Three adult patients (mean age 18.3 yrs) with JIA-associated chronic anterior uveitis (mean duration 8 yrs, range 4–13) with insidious onset of flare and the presence of vision-threatening complications (Table 1) were treated with intravenous TCZ 8 mg/kg body weight at 4-weekly intervals6. Written informed consent was obtained from patients for off-label use of TCZ. In all patients the disease had been refractory to high dosages of topical corticosteroids and previous systemic corticosteroid treatment and DMARD, including at least 1 TNF-α inhibitor; all were used at conventional medication doses (Table 2). Within the followup period under TCZ treatment (mean followup 9 mo, range 6–12), inactivity of the uveitis (< 0.5 anterior chamber cells7) was achieved in Patients 2 and 3 for all eyes with previous activity (Table 2). Uveitis continued in the other patient, requiring a further increase in the dosage of topical steroids. Mean best-corrected visual acuity improved by 1 line in Patient 2 and by 4 lines in Patient 3 during the subsequent followup period under TCZ. No patient developed additional eye complications during the intermediate-term of TCZ treatment; no adverse events were observed related to TCZ. In all 3 patients, arthritis that had been active before TCZ treatment improved during followup8. Adalimumab and abatacept were withdrawn before initiating the TCZ treatment. Otherwise, steroids or immunosuppression treatment was not spared in any significant way.
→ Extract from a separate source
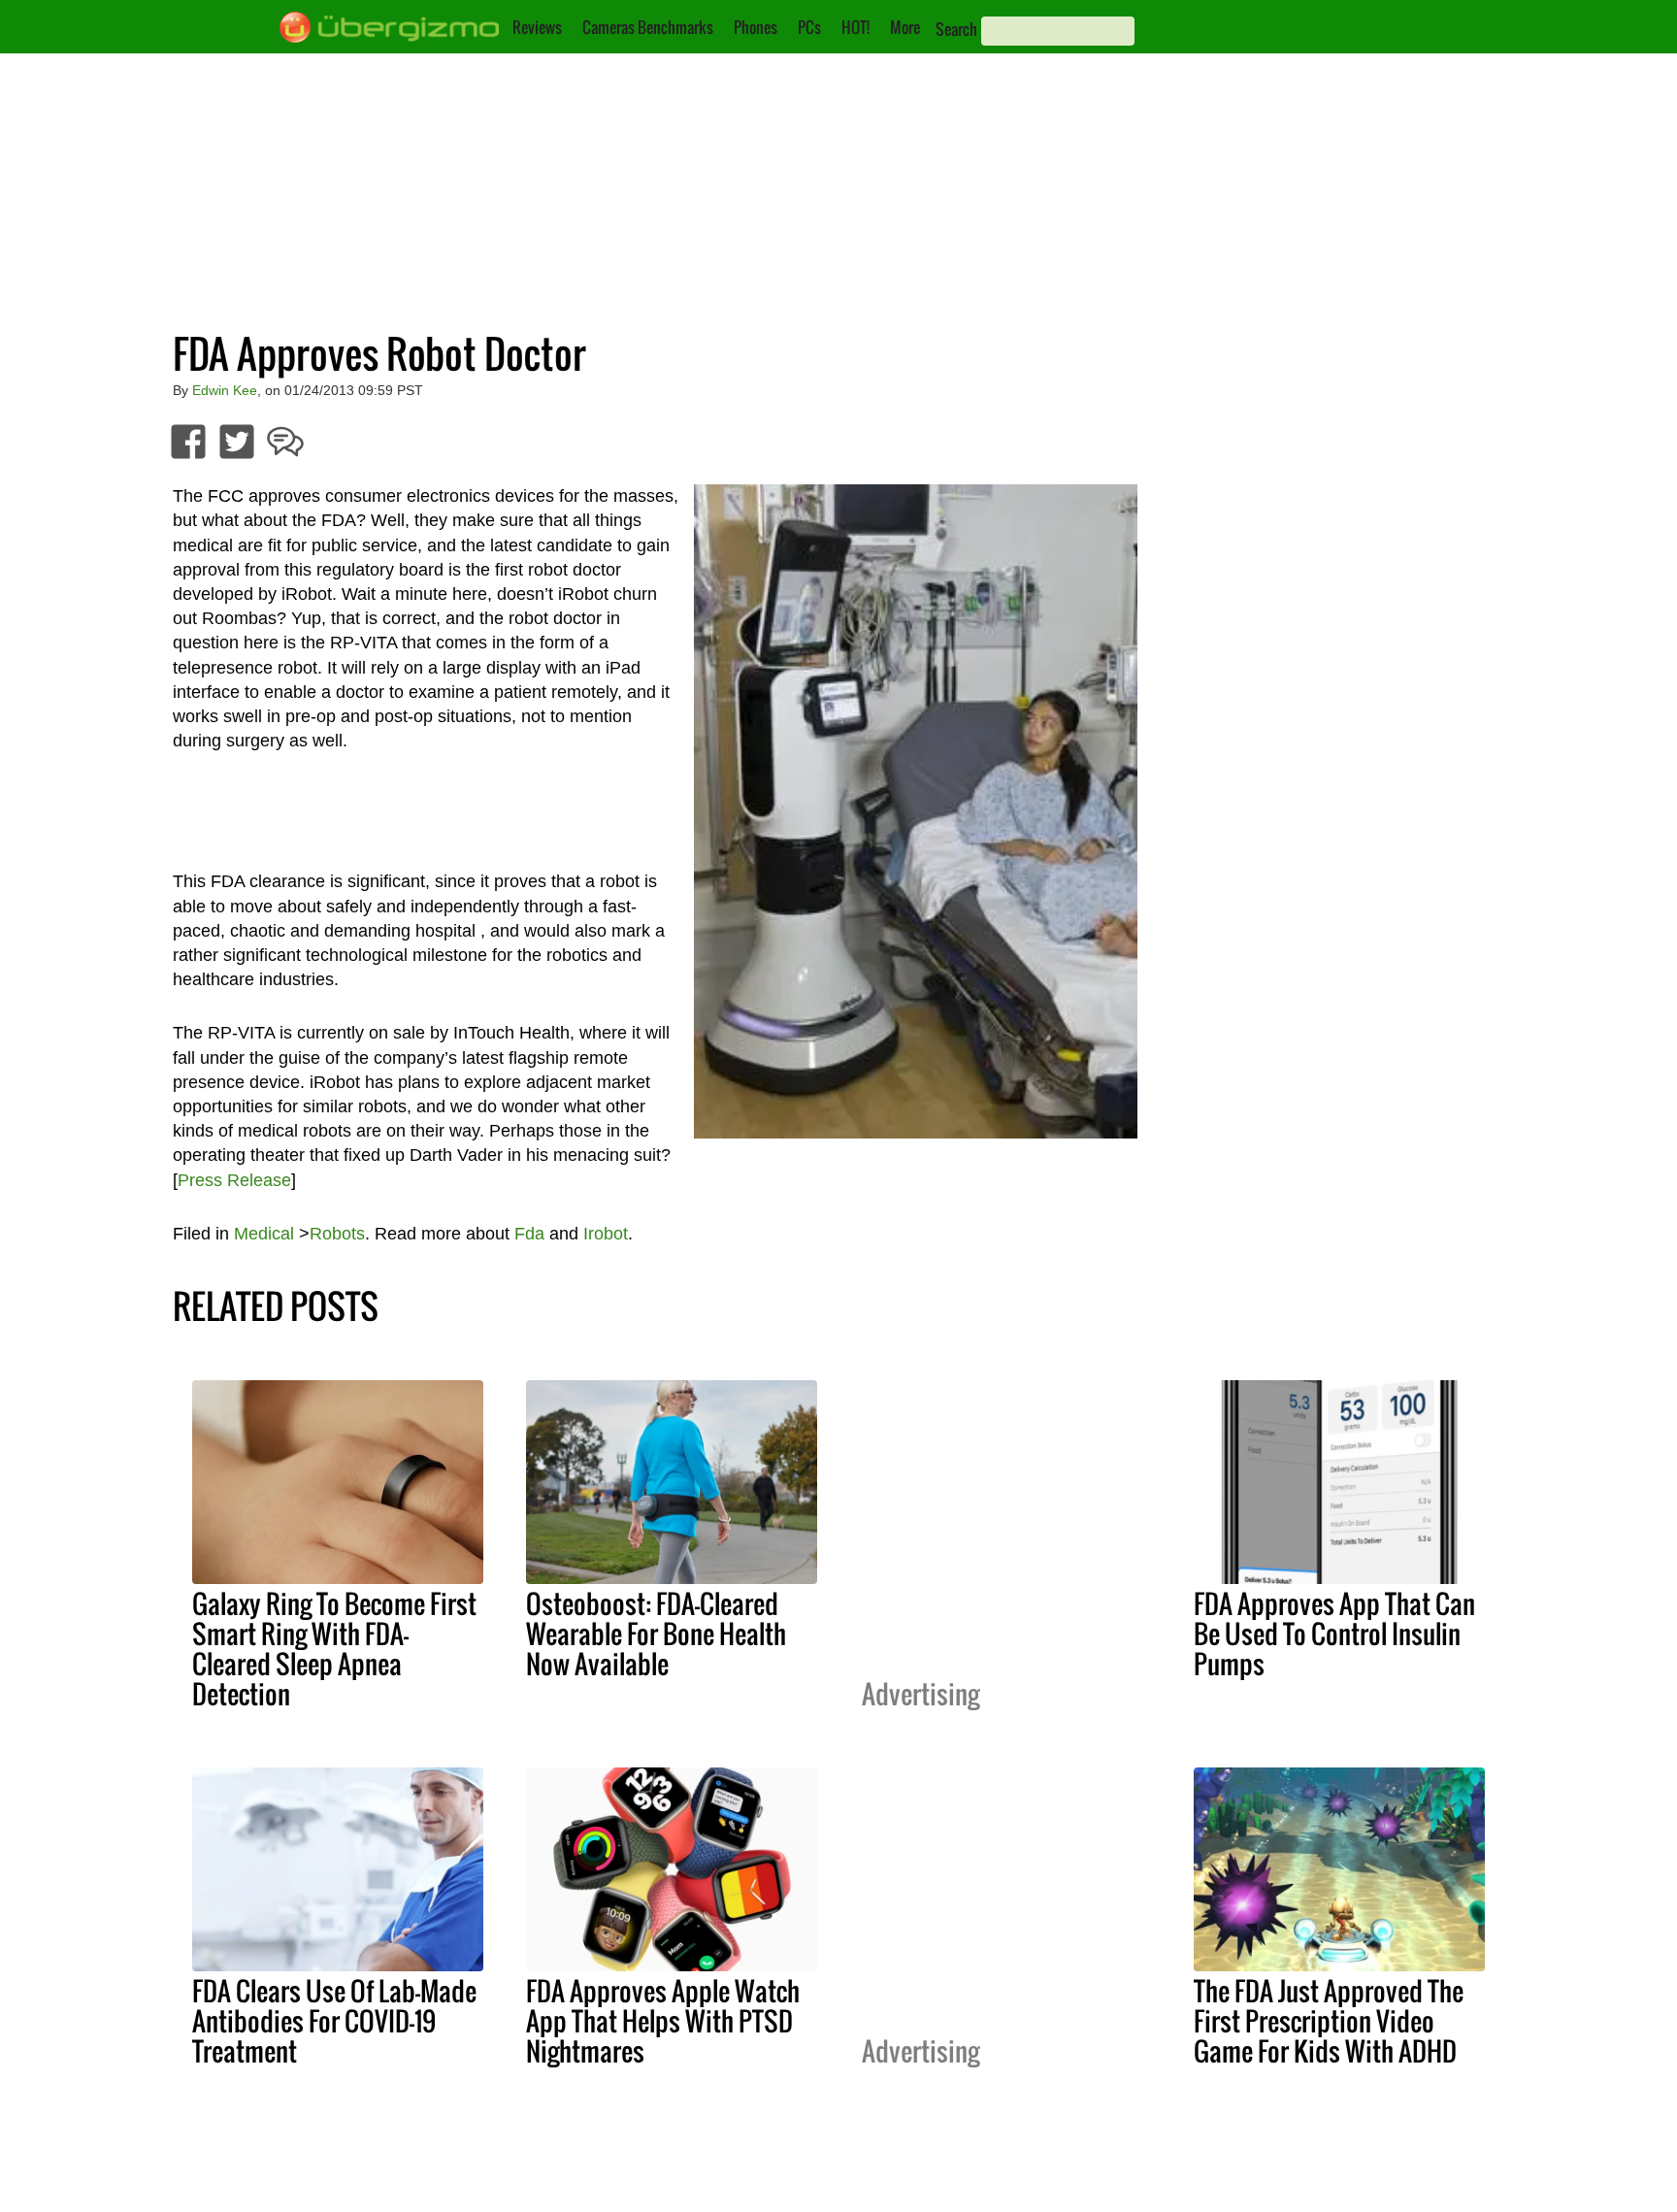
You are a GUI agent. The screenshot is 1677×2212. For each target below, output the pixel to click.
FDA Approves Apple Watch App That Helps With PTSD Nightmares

IL-6 is a pleiotropic, proinflammatory cytokine mainly produced by T cells and monocytes/macrophages, inducing proliferation and differentiation of T cells as well as the terminal differentiation of B cells9. IL-6 is a key agent generating Th17 cells while inhibiting regulatory T cell generation10. Increased serum levels of IL-6 have been found in several systemic autoimmune diseases and also in diverse uveitis entities11. In an animal model, IL-6-deficient mice showed an impaired Th17 response and a lower inflammation score in experimental autoimmune uveitis1. In our case series, TCZ treatment achieved suppression of uveitis in 2 of 3 patients in whom disease had been refractory to previous DMARD, including at least 1 TNF-α inhibitor. In our cases, all medication was used at conventional doses. Whether further dose escalation (e.g., adalimumab at once-weekly intervals) would have been more effective is unclear.
TCZ may represent a treatment option for otherwise refractory JIA-associated uveitis. Further prospective studies are needed to evaluate the efficacy of this new drug in comparison to other biologicals.